After waiting his turn to use the washstand in the corner, Cerryl stood back until Rinfur picked the bench where he would sit. Then Cerryl stood behind the bench on the other side.
“Sit,” said Weylenya with a laugh, carrying the stew pot toward the table. As the men sat, she ladled stew into the four brown earthenware bowls. “Bread be coming.”
Soon, the aroma of dark bread mixed with that of the stew as Weylenya set a wicker basket in the center of the polished walnut table.
“Brew in the gray pitcher, watered wine in the brown,” Fasse explained.
Following Rinfur’s example, Cerryl poured the amber beer from the gray pitcher into a brown mug with a chipped handle. With a chunk of the brown bread in one hand, he sipped the beer. Despite the slight bitterness, he enjoyed the taste.
“Good brew,” affirmed Rinfur. “Always have a good brew here.”
“Get it from Herlot out in Weevett. Keep it in the coldest corner of the shop. The woods help, but I don’t know why.” Fasse took a swallow from his own mug. Weylenya drank the watered wine between small bites of bread and stew.
Cerryl found himself looking down at an empty bowl.
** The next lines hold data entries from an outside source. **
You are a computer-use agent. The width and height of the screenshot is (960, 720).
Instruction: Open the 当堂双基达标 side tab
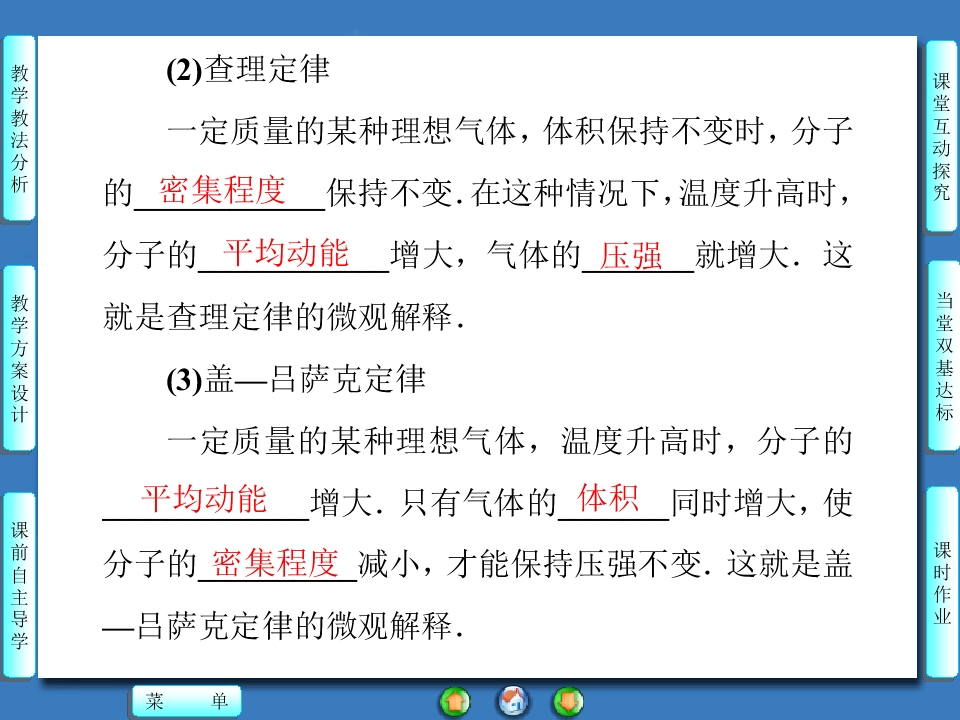click(x=942, y=356)
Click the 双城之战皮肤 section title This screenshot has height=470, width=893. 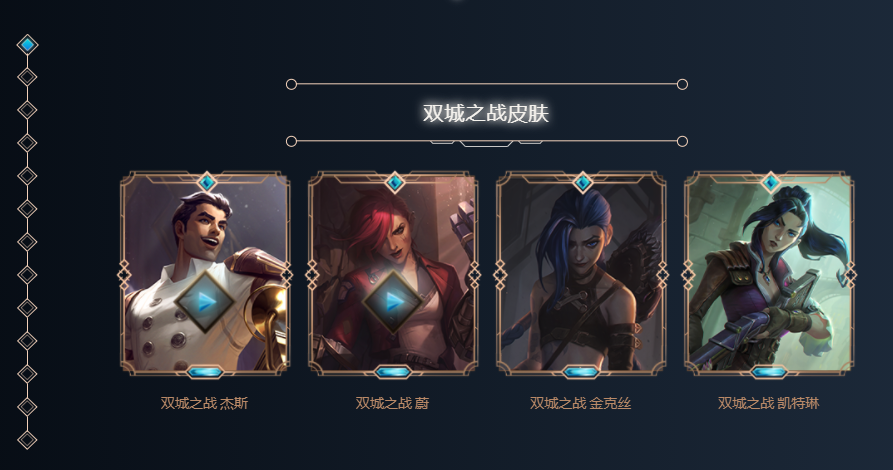[486, 113]
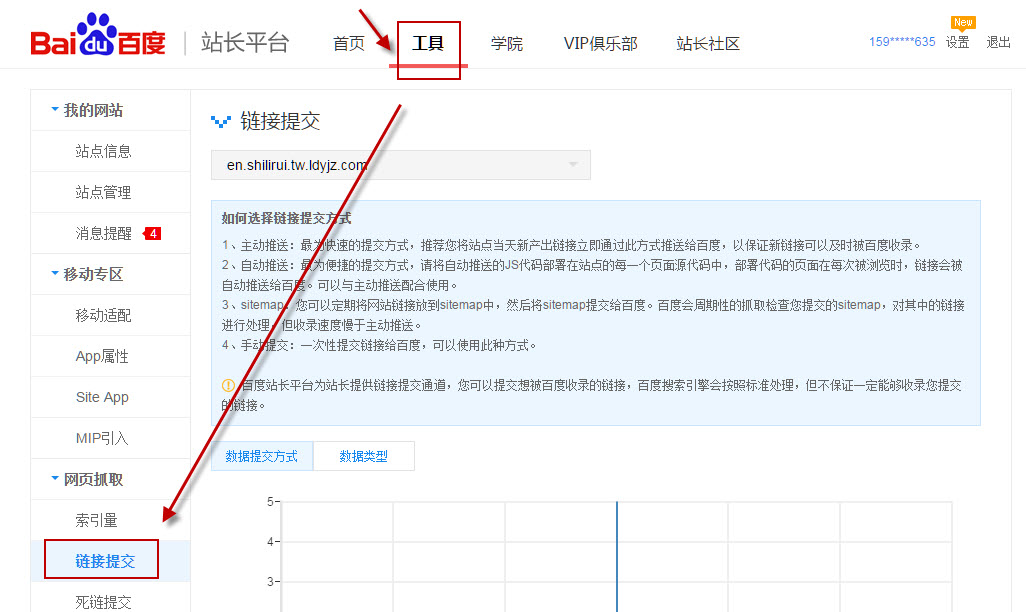
Task: Open the 首页 menu item
Action: pos(348,43)
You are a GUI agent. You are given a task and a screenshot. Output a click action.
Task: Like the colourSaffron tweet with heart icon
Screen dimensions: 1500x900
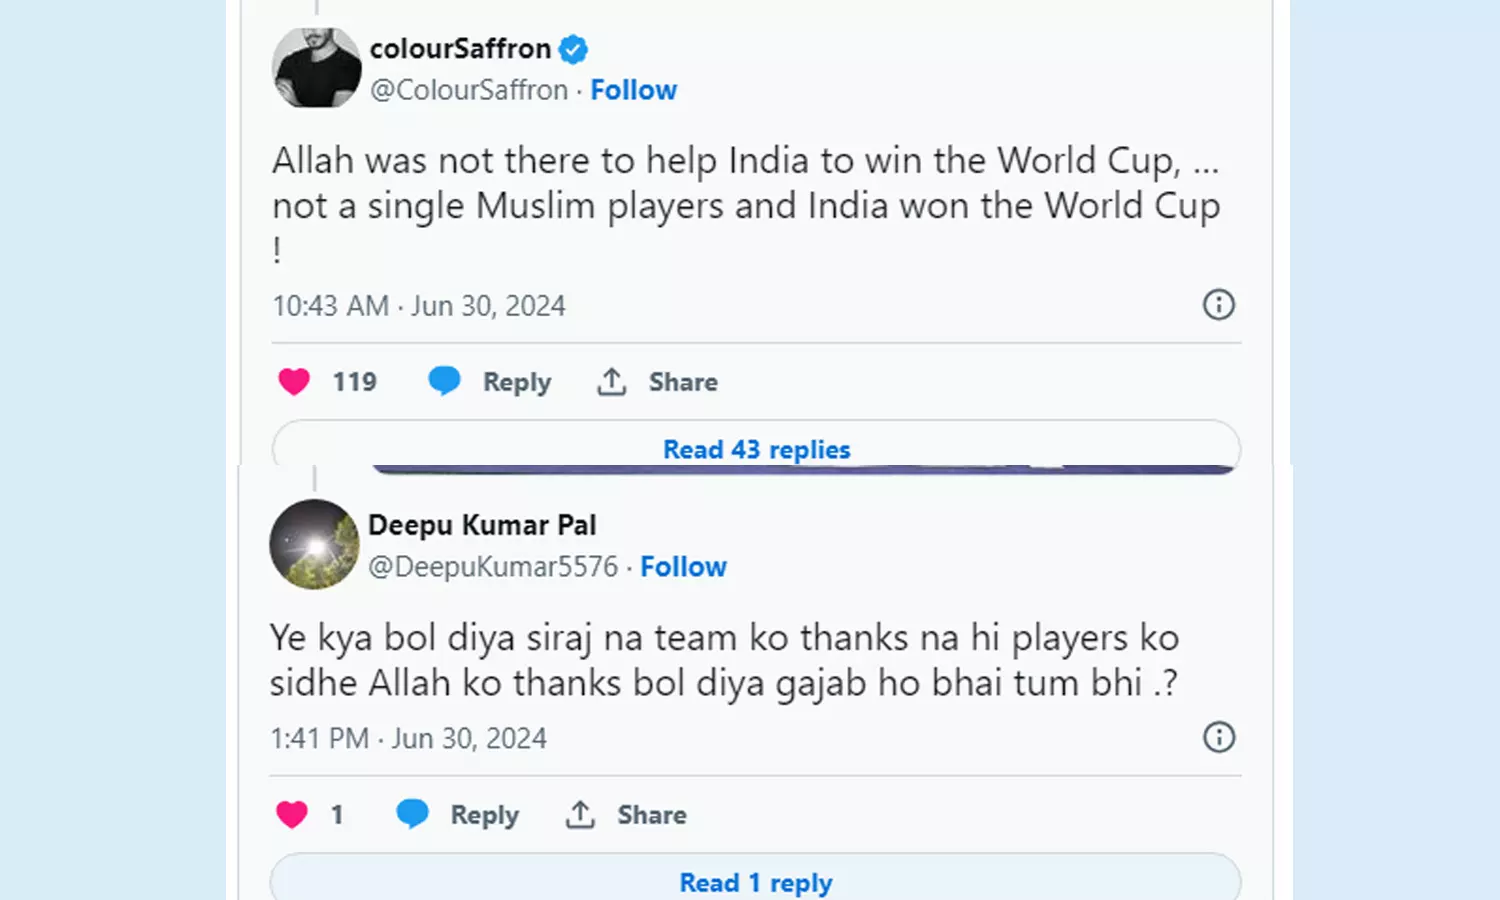(294, 382)
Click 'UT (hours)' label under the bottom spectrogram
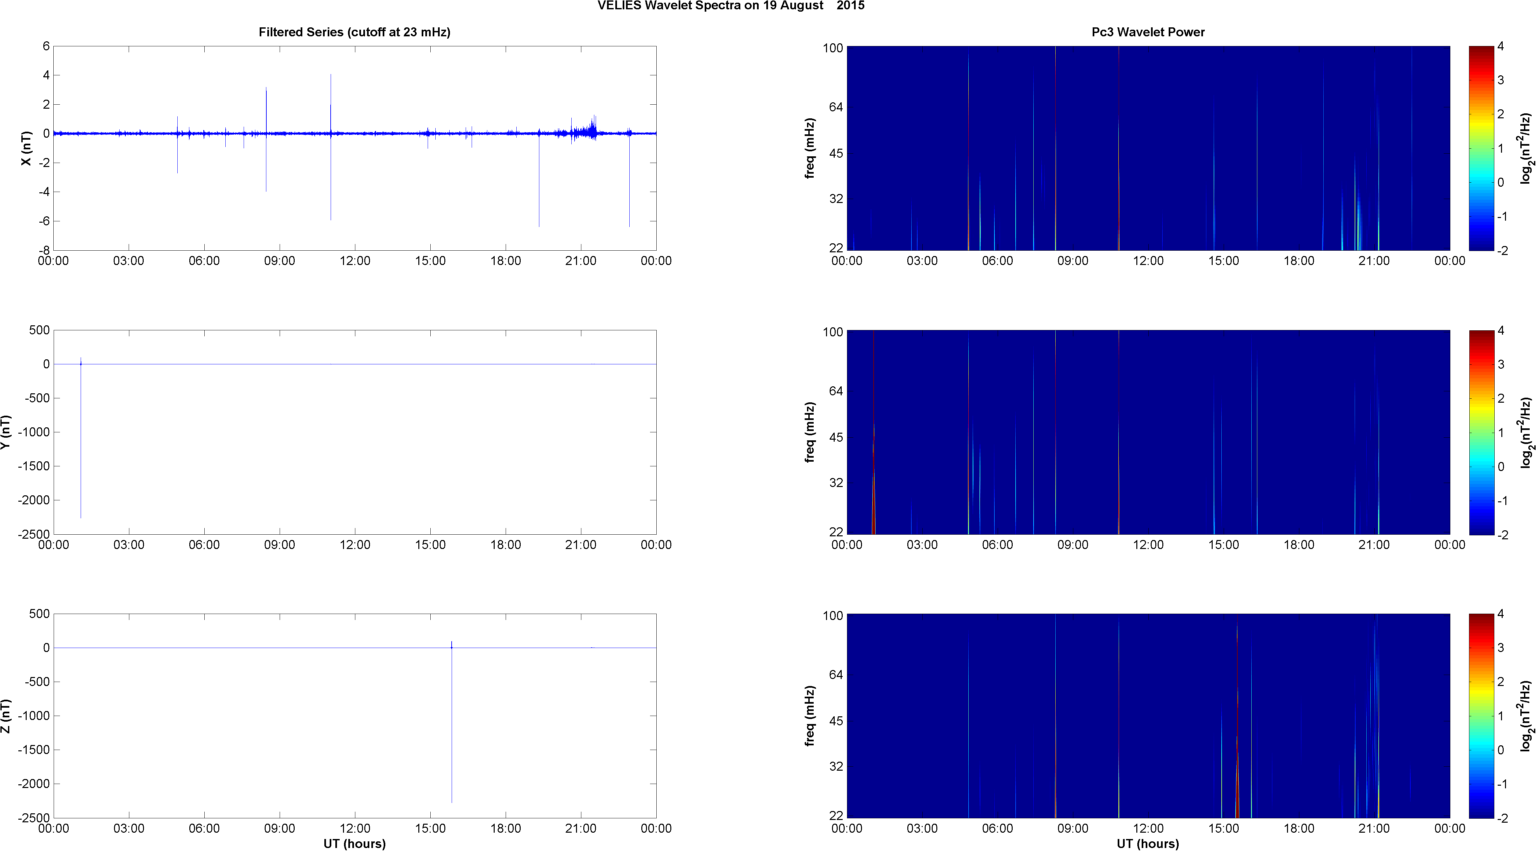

“Growing lad, I see.” The crafter’s consort stood and returned with the stew pot, refilling both the teamster’s bowl and Cerryl’s.
“Thank you.” Cerryl offered a grateful smile with the words.
“A polite young fellow you are.” Fasse nodded. “Polite indeed. Why you be coming to Fairhaven, young fellow? Aim to make your fortune?” Fasse laughed. “Seen lots of young fellows. Either want to pile up the coins or become mages. One or the other.”
Cerryl finished chewing a mouthful of the hot bread. “I have to learn to become a scrivener.”
“What? No coins?” asked the cabinet maker. “No great dreams?”
Cerryl forced a gentle smile but said nothing.
“Know your letters?”
“Yes, ser.”
“Knowing your letters, and not having dreams, you might yet make a good scrivener.” Fasse shook his head. “Too many folk these days, wanting to be rich or powerful. Not like the old times, when a man took pride in his work. That was when the work counted, not the coins.”
A half smile crossed Weylenya’s lips, as if she had heard the words more than a few times before.
“Now. . the young ’uns, they want the coins afore the first join is set, afore the barrel holds water, afore the. . ah, what’s the use? An old crafter railing ’gainst a world that doesn’t know where it’s going, doesn’t recall where it came from.” The crafter lifted his mug and drained it, then looked at Rinfur. “You be sleeping in the loft, the two of you. You know where, teamster.”
“Yes, master crafter.”
Cerryl finished his stew and the last corner of the dark bread, trying not to yawn while he ate. The day had been long, and his buttocks were sore.
Yet, even after he straggled up the short ladder to the loft and the narrow pallet alone, not caring that Rinfur had said he was taking a walk, he could not sleep, tired as he was. Though he lay on the narrow pallet, thinner and harder than the one at Dylert’s, his eyes remained open, resting on the thick beams of the workroom ceiling.